▶ SOURCE:
START

Updated March 1, 2013
I am just back from two transcontinental train trips, one after the other, from Chicago to Seattle on Amtrak’s Empire Builder and from Vancouver, B.C., to Toronto on VIA Rail Canada’s Canadian. I enjoyed both experiences — in each instance, the well maintained equipment, the good food, the winter scenery, and the excellent on-board service from motivated employees. What amazed me were the two host railroads, BNSF Railway and Canadian National Railway. Both are extremely busy, handling up to three dozen trains a day across the prairies, and both are subject to extreme winter weather. That said, it’s as if I jumped on this trip from Mars over to Saturn.
Canadian Pacific handed the Empire Builder over to BNSF in Minneapolis on time. By the time we got to Grand Forks, N.D., 319 miles later, we were 81 minutes late. And we remained 70-90 minutes late as far as Havre in central Montana. Then our train began narrowing the gap, to the point that leaving the state we were on time. Approaching the end of the trip, the Builder waited its turn through the 7.9-mile-long Cascade Tunnel, losing 65 minutes. Still, we got to Seattle only 21 minutes late.
My seat-of-the-pants math tells me that we met or overtook a BNSF freight train every two or so sidings. This is a busy single-track railroad, made more so by the oil-drilling boom in western North Dakota and eastern Montana that results in trainloads of drilling supplies coming in and trainloads of crude oil going out. Figure the train density at 35 a day.
Yet the passengers aboard the Empire Builder probably never noticed the railroad frenzy outside the windows. What is there to notice when you never stop for traffic and seldom even slow down? The one time we made way for a freight was outside the Cascade Tunnel. Otherwise, some awfully gifted BNSF dispatchers in Fort Worth threaded us through the tangle as if the office car of Matt Rose carried our train’s markers.
A nice outcome, in other words. Maybe I’m just lucky.
The Canadian departed Jasper, Alta., 530 miles from Vancouver, on time. I should have taken as a bad omen that we stopped 40 miles later to pick up two passengers who had dawdled too long in Jasper’s souvenir shops and got left behind. As I went to sleep that second night, we were being held out of Edmonton, Alta., and matters went downhill from there.
By 6 the next morning we had gotten only 150 miles east of Edmonton, to Chauvin, Alta., where we waited for 45 minutes for two westbound freights to pass, one of them consisting almost entirely of empty lumber cars (I guess the recession is over). We entered Saskatchewan almost three hours late and left it east of Melville almost five hours behind. Day three was more of the same, leaving Hornepayne, Ont., that evening seven hours late. On day four, thankfully, the Canadian reached Toronto just six and a quarter hours off schedule. Yes, just. I felt grateful for that bit of rubber at the end of the schedule.

END

Continue the account of the two transcontinental train trips, starting after its last sentence. The records are separate material and have no connection to the train trip account.

▶ MATERIAL SUPPLIED:

START

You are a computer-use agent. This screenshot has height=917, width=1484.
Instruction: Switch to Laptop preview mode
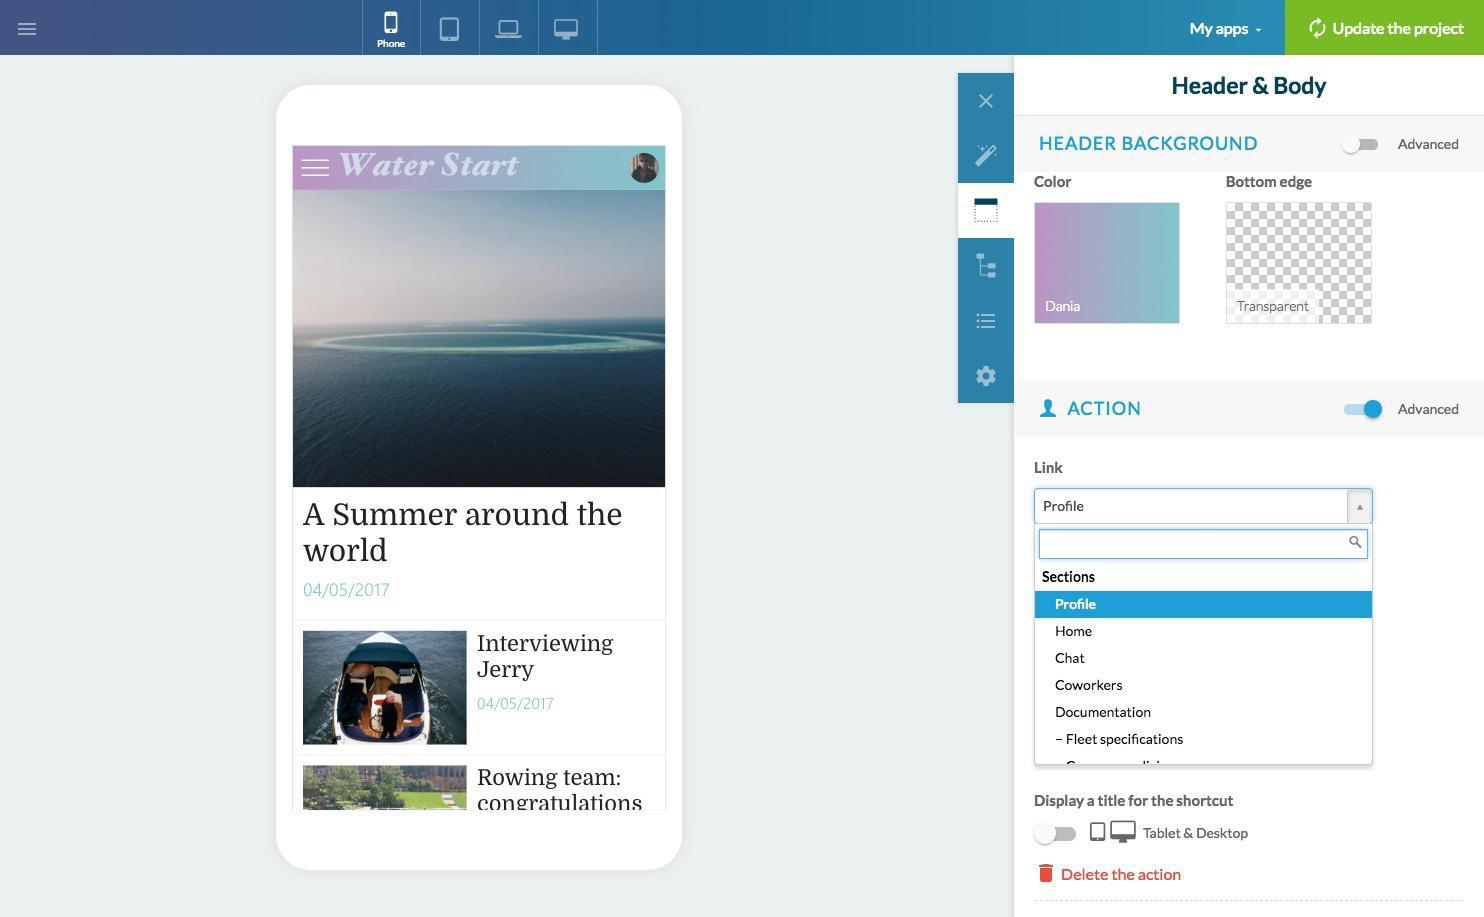click(x=508, y=29)
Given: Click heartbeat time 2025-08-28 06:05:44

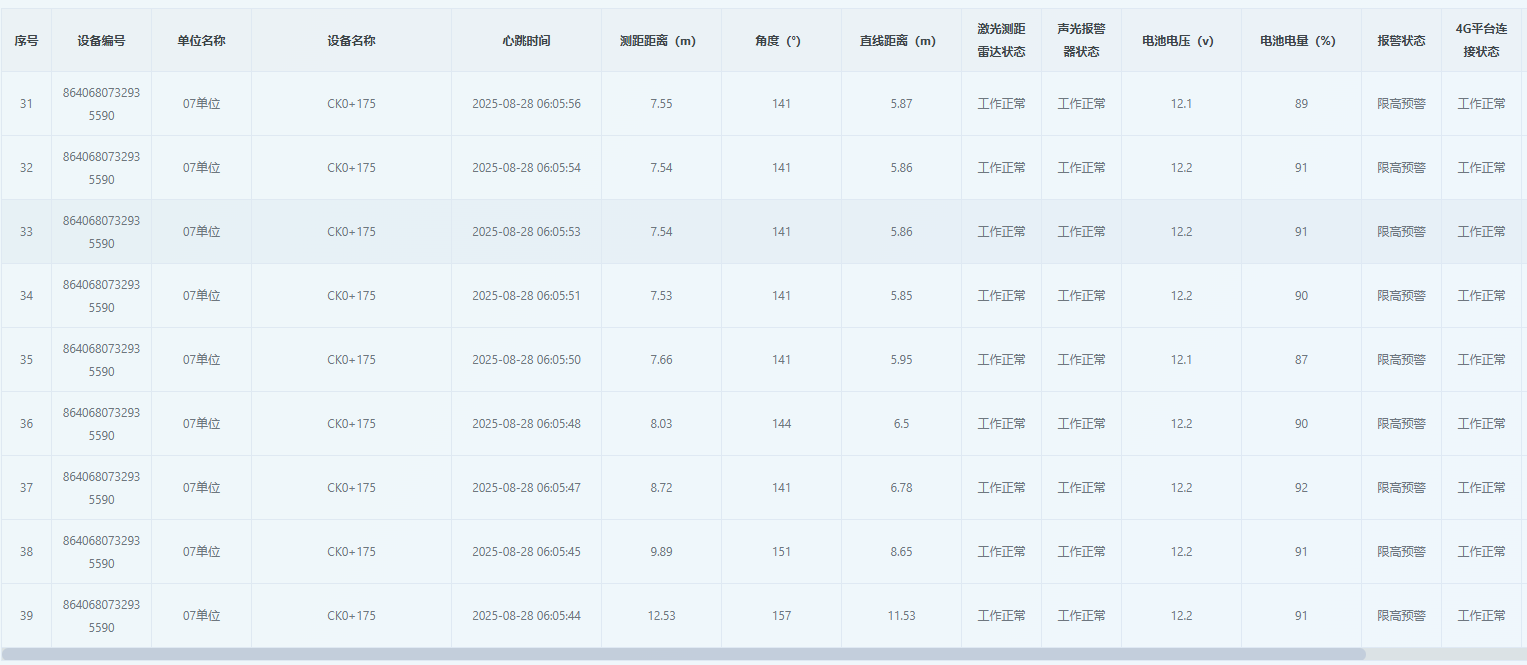Looking at the screenshot, I should [526, 616].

END

▶ TASK RESULT:
The Canadian’s slow schedule permits it to go through the siding for most meets with freights and still come out pretty well at the other end. But no good ending comes when you halt for 30 to 60 minutes, time after time. That was our fate.
The explanation for all this is pretty straightforward. Canadian National was hammered in January by extraordinarily cold weather, the most brutal in the prairies since 2009 (the temperature in Saskatoon didn’t go above freezing in 2013 until February 12), and hasn’t recovered. It hasn’t recovered, first, because CN tried and failed to run summer-sized 10,000-foot trains; second, when it downsized train lengths to get airbrakes to work it didn’t have enough employees to operate its trains, and third, business is just booming. The day we paused at Melville to change engineers, so did 36 freight trains. I’ve never in my life seen so many tank cars, almost all of them placarded as carrying crude oil. The impact of weather and traffic is clearly seen in the charts showing CN's average train speeds and terminal dwell.
CN spokesman Mark Hallman says his railroad is working through the operational challenge.
This brings us to my question, the point of all this: What responsibility does a host railroad have to people traveling over its rails? On the face of it, BNSF appears to take the Empire Builder seriously, whereas CN doesn’t seem to remember that the Canadian is even there. The issue I raise is a lot like the ones you debated in CSX fillets the Auto Train for supper and Let’s try this again: CSX vs. the Auto Train.
I put my question to five of my traveling companions aboard the Canadian, all railroading professionals, two active and three retired from senior positions. From one, a Canadian, came this response: “I think that the graphs show that we were treated without prejudice and maybe even with a bit of preference.” I had told him that CN’s premier intermodal trains were running 12 to 24 hours late. “We arrived less than seven hours late. I call that a preference ride.”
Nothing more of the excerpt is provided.